Really think they should limit it to one clusterfuck tag match per episode.

Anyway, come on Thunder Rosa!


----------



## Geeee (Aug 9, 2010)

I'm not sure how they will end Jade vs Thunder Rosa.

I don't think it makes sense for Britt to interfere because this match is taking place BEFORE Britt vs Riho, which means it doesn't make sense to start building Britt vs Rosa for Revolution


----------



## Big Booty Bex (Jan 24, 2020)

LifeInCattleClass said:


> Lllllooolll…. Uhmmmm….. I bow to your greater knowledge! A time limit draw it shall be!


Remember when I was telling @DammitChrist about how Hermey was the sexiest dentist of all time (changed my avatar) and you posted some Hermey porn as well? I found it kind of suspect that a week later Baker would show up on Dynamite wearing a Hermey sweater. Now @LifeInCattleClass you're promising me a time limit draw for the Rosa and Jade match?










LifeInCattleClass is Papa Khan confirmed! Please give me a hug too Papa! 😱


----------



## Lorromire (Jun 17, 2014)

Big Booty Bex said:


> if you received no Hook shirt then this is a good sign you are hated.


C'mon, Bex. No need to hurt me like this, the heck


----------



## Prosper (Mar 25, 2015)

La Mera Mera takes everything personal, if she loses to Jade everyone is getting chanclas thrown at them @Big Booty Bex


----------



## Hotdiggity11 (Aug 24, 2006)

Wrong thread


----------



## DUD (Feb 21, 2021)

Seeing Jim Ross back in commentary is going to be great. 

The way he's beaten cancer so quickly is nothing short of phenomenal.

He'd be my avatar if Cody wasn't so perfect.


----------



## One Shed (Jan 7, 2014)

I also did not receive a Hook shirt from you @Big Booty Bex. The hell?


----------



## .christopher. (Jan 14, 2014)

Should be a good episode. As well as then general brilliance from Bryan Danielson and CM Punk, JR is back, Cody will have a segment as champion, and I'm looking forward to Thunder Rosa's match.


----------



## Erik. (Mar 17, 2014)

Should be good.

I'm glad LAX are somewhat back. It was important that Santana and Ortiz got away from the Inner Circle and I think this is probably the best way forward. Kingston vs Garcia seems to be a thing so it is what it is.

No interest in the other 6 man tag though. If anything, I hope to see some discontent between Cole and reDRagon if anything but other than that, I hope it's quick.

The TBS tournament has been a sleeper hit. I would love to see Thunder Rosa go on to win the whole thing now tbh looking at the remaining contestants. Will be interesting to see how they book Jade here.
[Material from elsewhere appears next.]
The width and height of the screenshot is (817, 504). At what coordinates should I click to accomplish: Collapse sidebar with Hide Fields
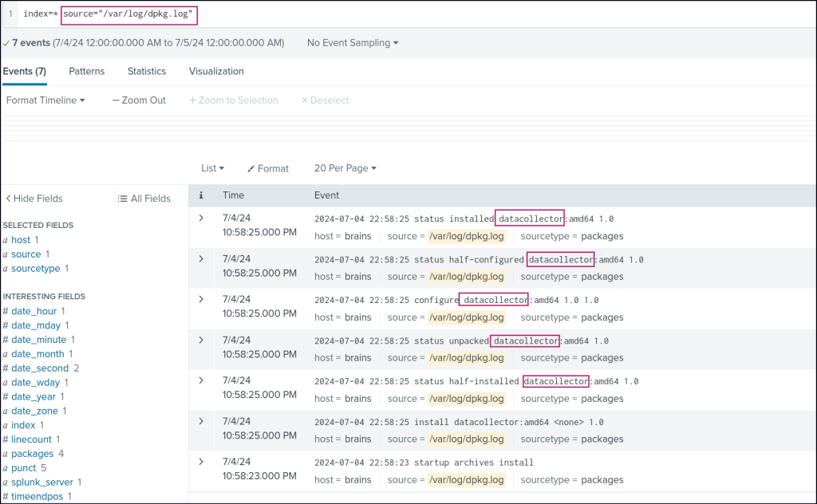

Hoping for another Wardlow squash!


----------



## Big Booty Bex (Jan 24, 2020)

Lorromire said:


> C'mon, Bex. No need to hurt me like this, the heck


Sorry, Lorromire. I didn't mean to cause pain, but everyone has been Hookin' since December 10th. Surely you told those you love that you wanted a Hook shirt for Christmas? 

Hookamania has been runnin' wild for awhile now, brother.



Prosper said:


> La Mera Mera takes everything personal, if she loses to Jade everyone is getting chanclas thrown at them @Big Booty Bex












Peligro! Peligro! Peligro!



Two Sheds said:


> I also did not receive a Hook shirt from you @Big Booty Bex. The hell?
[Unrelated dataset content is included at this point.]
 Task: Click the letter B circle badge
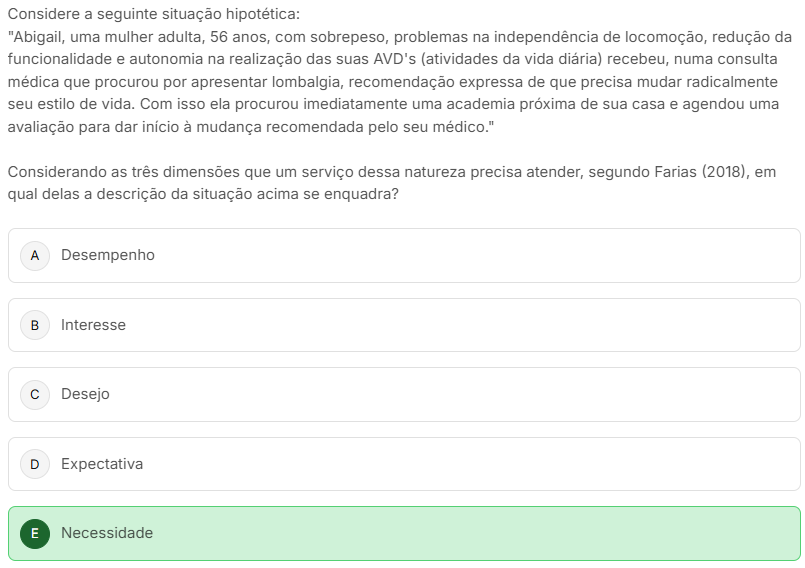[x=35, y=325]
You know deep down inside I would never forget you, @Two Sheds. I shipped your package on Tuesday December 21 with 2-Day FedEx delivery to 1241 E Main St, Stamford, CT 06902. Now I don't like getting involved with family drama, but I checked the tracking number and it says it was delivered on Thursday and was signed by a P. Levesque.
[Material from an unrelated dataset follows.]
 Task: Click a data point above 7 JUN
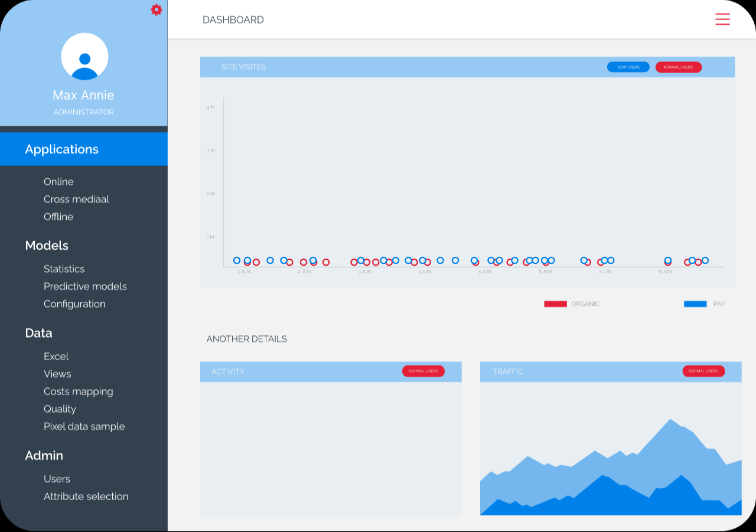pos(605,260)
If I had to guess this bastard stole your Hook shirt and is walking around the place with that smug look on his face he always has because he knows he pulled one over on you. Now, I'm not saying you fire the guy, but maybe you can put him in charge of Main Event. You know, teach him a good lesson on why you shouldn't steal from the Chairman and CEO and Hook on the side.


----------



## One Shed (Jan 7, 2014)

Big Booty Bex said:


> Sorry, Lorromire. I didn't mean to cause pain, but everyone has been Hookin' since December 10th. Surely you told those you love that you wanted a Hook shirt for Christmas?
> 
> Hookamania has been runnin' wild for awhile now, brother.
> 
> ...


Honestly that kid has been causing trouble in the family and in developmental for awhile now, pal.


----------



## Lorromire (Jun 17, 2014)

Big Booty Bex said:


> Sorry, Lorromire. I didn't mean to cause pain, but everyone has been Hookin' since December 10th. Surely you told those you love that you wanted a Hook shirt for Christmas?
> 
> Hookamania has been runnin' wild for awhile now, brother.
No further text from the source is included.